The next time I see the inside of an airport or plane again, it will be TOO SOON. After nine, count 'em, NINE flights around the Northern Hemisphere, I am finally back in my apartment in New York City. I've forgotten how comfortable my bed is. After the last round of margaritas and Mexican food in Oakland Airport with Jenny & Chappy, I got on a very bumpy JetBlue ride to Washington D.C. Dulles Airport for a connecting flight to New York-JFK Airport. I had just fallen asleep when the plane started bouncing around like crazy over Colorado for 30 minutes at least. Coincidentally, my roommate felt it too on her flight back from Arizona last night. According to the ever-official source, Wikipedia, clear-air turbulence often occurs over mountain ranges. Thanks a lot, Rocky Mountains!! Then for four hours, I sat mindlessly in front of a flat-screen television playing CNN Headline News next to the gate while waiting for my final plane. 

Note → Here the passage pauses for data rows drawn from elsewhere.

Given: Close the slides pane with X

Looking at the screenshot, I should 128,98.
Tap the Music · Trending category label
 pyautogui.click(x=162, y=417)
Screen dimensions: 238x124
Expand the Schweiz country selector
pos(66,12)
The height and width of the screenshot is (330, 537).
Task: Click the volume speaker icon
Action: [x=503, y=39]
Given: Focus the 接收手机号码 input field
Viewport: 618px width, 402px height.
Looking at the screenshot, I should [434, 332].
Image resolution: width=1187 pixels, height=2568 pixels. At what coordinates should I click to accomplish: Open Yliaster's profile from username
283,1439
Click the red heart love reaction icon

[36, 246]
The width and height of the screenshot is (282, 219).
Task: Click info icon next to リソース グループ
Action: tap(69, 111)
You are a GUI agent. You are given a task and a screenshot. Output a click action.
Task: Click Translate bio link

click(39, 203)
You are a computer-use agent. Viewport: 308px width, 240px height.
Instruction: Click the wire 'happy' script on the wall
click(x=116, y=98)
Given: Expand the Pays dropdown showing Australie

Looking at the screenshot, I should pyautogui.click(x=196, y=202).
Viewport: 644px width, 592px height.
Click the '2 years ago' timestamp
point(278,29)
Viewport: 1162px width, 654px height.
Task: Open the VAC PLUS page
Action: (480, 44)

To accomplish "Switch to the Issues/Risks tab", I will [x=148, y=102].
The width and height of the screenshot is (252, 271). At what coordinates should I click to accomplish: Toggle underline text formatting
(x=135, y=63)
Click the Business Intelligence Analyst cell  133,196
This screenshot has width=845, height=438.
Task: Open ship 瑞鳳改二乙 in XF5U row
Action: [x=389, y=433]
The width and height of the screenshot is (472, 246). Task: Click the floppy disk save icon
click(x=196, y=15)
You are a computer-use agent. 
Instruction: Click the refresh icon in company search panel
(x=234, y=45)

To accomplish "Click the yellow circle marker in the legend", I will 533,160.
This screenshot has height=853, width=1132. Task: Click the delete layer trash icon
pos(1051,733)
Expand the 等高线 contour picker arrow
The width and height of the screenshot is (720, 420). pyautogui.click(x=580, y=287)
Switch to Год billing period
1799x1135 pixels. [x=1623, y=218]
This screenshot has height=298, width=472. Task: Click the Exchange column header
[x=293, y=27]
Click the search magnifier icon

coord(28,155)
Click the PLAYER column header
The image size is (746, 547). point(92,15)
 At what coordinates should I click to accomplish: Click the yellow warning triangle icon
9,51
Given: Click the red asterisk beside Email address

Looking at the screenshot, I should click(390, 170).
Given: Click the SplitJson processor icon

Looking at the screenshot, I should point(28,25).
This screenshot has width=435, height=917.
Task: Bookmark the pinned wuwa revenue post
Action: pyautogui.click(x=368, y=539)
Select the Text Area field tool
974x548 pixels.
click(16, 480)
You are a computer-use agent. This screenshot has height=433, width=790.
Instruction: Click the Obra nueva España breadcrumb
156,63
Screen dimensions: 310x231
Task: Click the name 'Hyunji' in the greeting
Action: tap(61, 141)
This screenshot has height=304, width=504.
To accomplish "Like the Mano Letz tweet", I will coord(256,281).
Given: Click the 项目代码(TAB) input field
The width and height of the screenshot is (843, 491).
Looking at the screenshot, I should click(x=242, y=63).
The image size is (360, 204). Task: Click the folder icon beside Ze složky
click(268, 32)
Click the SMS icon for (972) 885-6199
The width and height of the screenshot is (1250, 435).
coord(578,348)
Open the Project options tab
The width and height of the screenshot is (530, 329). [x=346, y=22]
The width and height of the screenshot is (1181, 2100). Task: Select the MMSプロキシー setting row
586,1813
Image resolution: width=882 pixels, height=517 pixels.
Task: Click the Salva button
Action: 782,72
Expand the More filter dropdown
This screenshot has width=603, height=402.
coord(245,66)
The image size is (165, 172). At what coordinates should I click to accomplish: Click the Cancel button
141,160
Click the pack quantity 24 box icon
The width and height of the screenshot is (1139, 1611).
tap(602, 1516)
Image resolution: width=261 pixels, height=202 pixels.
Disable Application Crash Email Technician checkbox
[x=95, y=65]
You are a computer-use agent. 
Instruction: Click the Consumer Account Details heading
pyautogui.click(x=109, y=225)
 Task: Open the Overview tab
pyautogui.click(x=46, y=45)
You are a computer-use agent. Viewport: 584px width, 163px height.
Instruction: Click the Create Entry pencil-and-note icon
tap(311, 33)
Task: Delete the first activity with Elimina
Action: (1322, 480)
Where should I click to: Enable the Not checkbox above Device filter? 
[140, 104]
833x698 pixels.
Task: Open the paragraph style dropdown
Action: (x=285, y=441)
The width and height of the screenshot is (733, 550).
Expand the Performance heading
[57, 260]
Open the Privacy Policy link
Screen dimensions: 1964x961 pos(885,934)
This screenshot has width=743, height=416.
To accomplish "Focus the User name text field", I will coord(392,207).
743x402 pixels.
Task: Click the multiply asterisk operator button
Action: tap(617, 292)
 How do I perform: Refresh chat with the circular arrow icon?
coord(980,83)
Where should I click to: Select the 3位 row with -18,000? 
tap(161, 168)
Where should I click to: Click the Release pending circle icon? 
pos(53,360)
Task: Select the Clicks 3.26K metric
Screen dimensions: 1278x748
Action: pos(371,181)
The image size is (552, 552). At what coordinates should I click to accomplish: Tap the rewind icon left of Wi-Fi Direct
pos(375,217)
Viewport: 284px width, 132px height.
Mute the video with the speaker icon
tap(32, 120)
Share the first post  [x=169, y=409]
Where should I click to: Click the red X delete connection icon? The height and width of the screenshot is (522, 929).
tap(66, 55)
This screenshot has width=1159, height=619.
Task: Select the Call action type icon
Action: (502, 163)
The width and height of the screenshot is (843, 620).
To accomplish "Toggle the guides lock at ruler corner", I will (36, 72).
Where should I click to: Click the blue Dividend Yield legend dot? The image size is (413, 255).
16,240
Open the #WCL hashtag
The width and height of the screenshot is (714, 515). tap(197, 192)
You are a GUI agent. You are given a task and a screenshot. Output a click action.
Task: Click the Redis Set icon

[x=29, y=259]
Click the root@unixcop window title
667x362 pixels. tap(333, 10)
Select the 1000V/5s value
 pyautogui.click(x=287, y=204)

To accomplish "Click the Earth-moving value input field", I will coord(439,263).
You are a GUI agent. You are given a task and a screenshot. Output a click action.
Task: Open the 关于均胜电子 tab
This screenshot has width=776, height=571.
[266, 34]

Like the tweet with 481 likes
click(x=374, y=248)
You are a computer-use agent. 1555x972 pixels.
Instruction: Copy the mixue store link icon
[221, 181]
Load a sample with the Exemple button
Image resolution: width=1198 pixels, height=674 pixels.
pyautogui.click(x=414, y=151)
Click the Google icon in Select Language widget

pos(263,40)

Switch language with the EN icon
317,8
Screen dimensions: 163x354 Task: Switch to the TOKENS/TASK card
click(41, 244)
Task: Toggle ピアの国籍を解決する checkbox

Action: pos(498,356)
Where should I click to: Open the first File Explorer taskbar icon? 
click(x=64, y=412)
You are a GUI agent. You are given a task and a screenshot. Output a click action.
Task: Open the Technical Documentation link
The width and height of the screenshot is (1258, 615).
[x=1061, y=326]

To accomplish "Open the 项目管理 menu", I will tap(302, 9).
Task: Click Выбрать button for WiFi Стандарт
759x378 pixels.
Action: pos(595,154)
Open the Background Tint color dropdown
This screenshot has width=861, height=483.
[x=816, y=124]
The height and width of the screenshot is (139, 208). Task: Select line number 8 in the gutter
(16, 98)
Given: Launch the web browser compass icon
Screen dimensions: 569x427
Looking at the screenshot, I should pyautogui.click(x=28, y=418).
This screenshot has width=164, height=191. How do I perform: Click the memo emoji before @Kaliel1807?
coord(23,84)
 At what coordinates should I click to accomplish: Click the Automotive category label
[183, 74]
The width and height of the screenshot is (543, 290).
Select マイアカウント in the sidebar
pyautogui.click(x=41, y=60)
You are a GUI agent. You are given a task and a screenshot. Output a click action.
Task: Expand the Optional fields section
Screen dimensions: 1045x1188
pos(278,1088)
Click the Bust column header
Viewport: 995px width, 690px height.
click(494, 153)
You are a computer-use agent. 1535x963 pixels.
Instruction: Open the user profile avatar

I will do a wrap-up of the trip tomorrow when my brain doesn't feel like its going to fall out of my head because I'm so sleep deprived.

Big Game and Departure

Yesterday was the 111th Big Game between Cal and Stanford, and happily for me, Cal won. I took over 300 photos on my new camera, but really most of them are just duplicates on different aperture settings. The day was great because the skies were clear (and blue) and I got to see all of my friends. But since it was a 12:30 p.m. game, it was almost impossible to tailgate, um, properly. I didn't really eat much before or during the game though. When I was in band, I could never eat much before because I always had a sickening feeling in my stomach, either from being tired from practice or anxiety about the shows, or both. But I still got that feeling yesterday even though I had nothing to worry about. Bizarre. I was shocked, however, at how hot it was in the middle of November. Between standing in the sun all day and the fact that it was so early in the day, almost everyone was ready to go to bed at 8 p.m.  I loved the Cal Band's halftime show with 90s pop since it was all songs I listened to in high school. But I was kind of irked by the Stanford band show about Memorial Stadium being on a fault line and that the big earthquake was going to hit during the game. After I described the show to my mom when I got home, she said, "They always try to be cutting edge, but they always miss the mark." I do have to give them points for creativity. How could anyone else come up with harnessing a snare drum player to a contraption that spins he/she upside down through almost the whole game? But I always enjoy Big Game because its really the Homecoming for Cal alums and both sides of the rivalry get along pretty well.

big-game

My trip is almost over as the last leg of my trip back to New York City is tonight, with a FOUR hour layover in Washington D.C.'s Dulles airport. I could take the Bolt Bus and get back to my apartment faster, but then again it's a JetBlue rewards ticket on the weekend before Thanksgiving, so I'm lucky I got a seat at all. Many times when I go on long trips, by the end of it, I'm ready to go home. This time, I'm pretty depressed, so much so that even though I was exhausted yesterday, I still had trouble falling asleep. I don't know if its apprehension about dealing with job and financial stuff when I get back, or that I'll miss everyone at home and I don't know when I'm coming back exactly yet. Despite all of this, I'm pretty lucky that I get to home to a place as awesome as New York.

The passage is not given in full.